The BJP, under Prime Minister Narendra Modi, rules nationally and is hoping to win a third term in power in the Indian elections that stretch over a month and a half, with results to be declared on June 4.
Greenko has set aside $1.5bn, including taking on an existing $1bn loan, to pay for the purchase. It plans to buy the Teesta III project at par even though a chunk of the power plant has been washed away by floodwaters.
Ganesh Rai, chief minister-aspirant from the newly formed Citizen Action Party (CAP), added that his party had demanded a white paper from the present SKM government on the entire dam burst and eventual sale of Teesta III.
“We suspect huge corruption in the project”, right from the allocation of the project by the previous Sikkim Democratic Front (SDF) to the present SKM government’s tenure, Rai said, adding that corruption in the hydropower sector reached its peak during the SDF era.
Greenko Group, which counts sovereign wealth funds GIC and ADIA as investors, did not respond to multiple requests for information from Al Jazeera.
The controversy dates back to the year 2004 when the small Himalayan state took a bold and ambitious decision. Instead of relying solely on tourism, arguably its largest revenue-generating sector, and allied sectors, it decided to harness its vast water resources through hydropower projects. It did this in tandem with the federal government’s liberalised new hydropower policy for the Himalayan states.
The genesis
The biggest hydropower project, and arguably the costliest, in Sikkim, is the Teesta III. It was developed by a consortium led by the Athena Group through a special purpose vehicle – a separate legal entity created by an organisation – called Teesta Urja Limited (TUL).
The MoU for it was deemed as a model that could be used for other projects. It was the cornerstone in then-Chief Minister Pawan Chamling’s hydro dream for Sikkim.

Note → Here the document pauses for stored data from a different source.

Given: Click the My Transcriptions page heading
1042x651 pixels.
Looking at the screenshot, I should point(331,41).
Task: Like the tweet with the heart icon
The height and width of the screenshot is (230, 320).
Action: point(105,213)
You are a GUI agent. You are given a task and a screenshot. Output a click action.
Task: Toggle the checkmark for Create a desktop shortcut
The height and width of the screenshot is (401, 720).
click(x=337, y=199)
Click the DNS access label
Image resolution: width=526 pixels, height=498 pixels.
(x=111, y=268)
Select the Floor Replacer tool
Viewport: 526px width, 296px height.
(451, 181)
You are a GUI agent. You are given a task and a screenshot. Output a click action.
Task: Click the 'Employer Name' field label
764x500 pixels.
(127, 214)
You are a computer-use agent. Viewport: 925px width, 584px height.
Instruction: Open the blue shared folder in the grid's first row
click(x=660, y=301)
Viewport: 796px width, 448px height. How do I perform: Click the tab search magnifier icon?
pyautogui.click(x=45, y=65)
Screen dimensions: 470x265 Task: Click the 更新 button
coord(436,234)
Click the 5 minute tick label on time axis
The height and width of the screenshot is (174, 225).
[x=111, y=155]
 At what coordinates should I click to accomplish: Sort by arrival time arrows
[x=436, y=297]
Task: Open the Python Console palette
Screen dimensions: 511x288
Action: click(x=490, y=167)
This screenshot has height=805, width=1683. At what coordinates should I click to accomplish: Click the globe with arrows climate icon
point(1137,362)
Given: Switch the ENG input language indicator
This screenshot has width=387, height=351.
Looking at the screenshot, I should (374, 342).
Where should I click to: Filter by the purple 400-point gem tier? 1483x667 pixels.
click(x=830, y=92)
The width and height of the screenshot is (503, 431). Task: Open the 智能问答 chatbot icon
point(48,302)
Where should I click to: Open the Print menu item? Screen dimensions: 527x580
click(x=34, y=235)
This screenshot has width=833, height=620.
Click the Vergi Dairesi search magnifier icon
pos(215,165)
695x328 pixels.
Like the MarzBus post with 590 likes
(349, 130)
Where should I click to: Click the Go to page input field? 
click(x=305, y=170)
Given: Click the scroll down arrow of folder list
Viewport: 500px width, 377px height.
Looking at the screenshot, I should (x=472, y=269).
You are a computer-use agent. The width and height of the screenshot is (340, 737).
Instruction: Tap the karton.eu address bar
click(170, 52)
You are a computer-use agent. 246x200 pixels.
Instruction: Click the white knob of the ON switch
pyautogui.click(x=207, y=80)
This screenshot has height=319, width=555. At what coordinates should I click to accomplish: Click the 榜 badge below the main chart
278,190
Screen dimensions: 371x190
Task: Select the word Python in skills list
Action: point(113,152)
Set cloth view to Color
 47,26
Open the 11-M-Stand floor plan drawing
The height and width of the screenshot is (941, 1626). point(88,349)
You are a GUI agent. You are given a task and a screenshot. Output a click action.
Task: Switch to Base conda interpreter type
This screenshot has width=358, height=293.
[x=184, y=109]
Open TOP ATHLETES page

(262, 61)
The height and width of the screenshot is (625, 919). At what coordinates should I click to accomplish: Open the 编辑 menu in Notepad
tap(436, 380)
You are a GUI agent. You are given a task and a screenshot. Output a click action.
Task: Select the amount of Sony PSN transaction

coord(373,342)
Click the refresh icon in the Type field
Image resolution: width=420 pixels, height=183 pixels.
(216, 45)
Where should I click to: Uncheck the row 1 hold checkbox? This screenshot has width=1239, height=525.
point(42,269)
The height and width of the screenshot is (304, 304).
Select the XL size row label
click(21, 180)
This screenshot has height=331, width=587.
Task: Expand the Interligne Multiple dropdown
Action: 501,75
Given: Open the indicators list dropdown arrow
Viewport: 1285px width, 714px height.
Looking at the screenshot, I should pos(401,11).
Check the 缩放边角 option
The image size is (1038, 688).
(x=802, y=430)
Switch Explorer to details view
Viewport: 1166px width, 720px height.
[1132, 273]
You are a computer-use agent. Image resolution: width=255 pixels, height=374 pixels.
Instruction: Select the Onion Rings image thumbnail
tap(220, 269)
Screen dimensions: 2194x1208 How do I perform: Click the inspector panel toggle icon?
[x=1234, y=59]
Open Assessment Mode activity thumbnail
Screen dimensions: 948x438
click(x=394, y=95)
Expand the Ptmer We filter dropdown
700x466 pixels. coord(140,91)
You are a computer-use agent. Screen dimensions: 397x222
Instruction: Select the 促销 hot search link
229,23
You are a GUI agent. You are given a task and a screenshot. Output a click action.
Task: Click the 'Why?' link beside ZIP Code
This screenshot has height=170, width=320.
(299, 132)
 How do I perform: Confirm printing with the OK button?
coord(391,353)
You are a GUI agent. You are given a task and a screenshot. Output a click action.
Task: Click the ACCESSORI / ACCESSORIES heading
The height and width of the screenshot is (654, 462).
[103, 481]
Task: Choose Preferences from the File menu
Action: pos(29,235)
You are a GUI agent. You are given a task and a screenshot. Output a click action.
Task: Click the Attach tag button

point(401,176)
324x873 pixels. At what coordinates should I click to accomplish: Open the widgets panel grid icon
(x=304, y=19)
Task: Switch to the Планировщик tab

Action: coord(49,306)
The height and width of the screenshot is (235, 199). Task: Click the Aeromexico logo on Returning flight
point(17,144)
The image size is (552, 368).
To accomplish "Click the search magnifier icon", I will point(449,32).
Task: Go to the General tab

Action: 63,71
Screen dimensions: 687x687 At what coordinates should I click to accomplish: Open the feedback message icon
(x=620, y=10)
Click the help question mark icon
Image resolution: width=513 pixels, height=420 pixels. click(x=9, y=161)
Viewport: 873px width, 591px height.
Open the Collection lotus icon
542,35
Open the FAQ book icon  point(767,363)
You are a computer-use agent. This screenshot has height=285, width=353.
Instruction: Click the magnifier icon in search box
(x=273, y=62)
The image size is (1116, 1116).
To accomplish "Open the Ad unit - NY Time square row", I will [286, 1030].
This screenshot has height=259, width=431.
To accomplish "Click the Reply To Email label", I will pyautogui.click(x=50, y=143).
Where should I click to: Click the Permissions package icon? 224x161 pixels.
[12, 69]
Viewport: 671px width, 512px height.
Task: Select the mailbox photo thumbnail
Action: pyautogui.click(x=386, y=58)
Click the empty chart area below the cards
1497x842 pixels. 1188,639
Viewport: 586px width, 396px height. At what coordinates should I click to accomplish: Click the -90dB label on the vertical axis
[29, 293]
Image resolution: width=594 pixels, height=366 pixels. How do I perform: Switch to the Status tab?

The initial cost was pegged at 57 billion rupees ($683.43m) but time and cost overruns more than doubled that to 139.65 billion rupees ($1.69bn). It was finally completed five years late in 2017.
Four proposals were received for the development of Teesta III from Cosmos Electric Power Supply Limited, NHPC, Reliance and Sutlej Jal Nigam Vidyut Limited.
A government-established high-powered committee (HPC) had recommended the proposal of the consortium led by Cosmos twice in 2004 to the Sikkim cabinet.
The cabinet first declined the recommendation in October 2004 and on the second occasion, a month later, deferred “for reasons not on record”, the Comptroller and Auditor General, India’s main audit institution, noted.
That same October, Sikkim brought in a new hydropower policy. A new call for proposals in line with the policy received five proposals from the NHPC, National Thermal Power Corporation, SJVNL, Cosmos and a consortium led by Athena Projects Pvt Ltd, India.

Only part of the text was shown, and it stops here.